++++ Data for processing ++++
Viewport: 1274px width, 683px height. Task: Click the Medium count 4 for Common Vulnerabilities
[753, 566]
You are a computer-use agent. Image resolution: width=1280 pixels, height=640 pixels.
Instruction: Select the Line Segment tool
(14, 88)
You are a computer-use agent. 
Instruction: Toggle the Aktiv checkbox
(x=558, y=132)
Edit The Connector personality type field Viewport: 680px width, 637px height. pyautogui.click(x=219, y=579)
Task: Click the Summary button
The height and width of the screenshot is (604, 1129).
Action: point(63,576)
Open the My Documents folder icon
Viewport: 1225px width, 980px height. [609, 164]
++++
[Required work]
All lines from the one containing "You are a computer-use agent. Image" to the last line above should be reproduced exactly, and no other lines should be given.

[Output for this exercise]
You are a computer-use agent. Image resolution: width=1280 pixels, height=640 pixels.
Instruction: Select the Line Segment tool
(14, 88)
You are a computer-use agent. 
Instruction: Toggle the Aktiv checkbox
(x=558, y=132)
Edit The Connector personality type field Viewport: 680px width, 637px height. pyautogui.click(x=219, y=579)
Task: Click the Summary button
The height and width of the screenshot is (604, 1129).
Action: point(63,576)
Open the My Documents folder icon
Viewport: 1225px width, 980px height. [609, 164]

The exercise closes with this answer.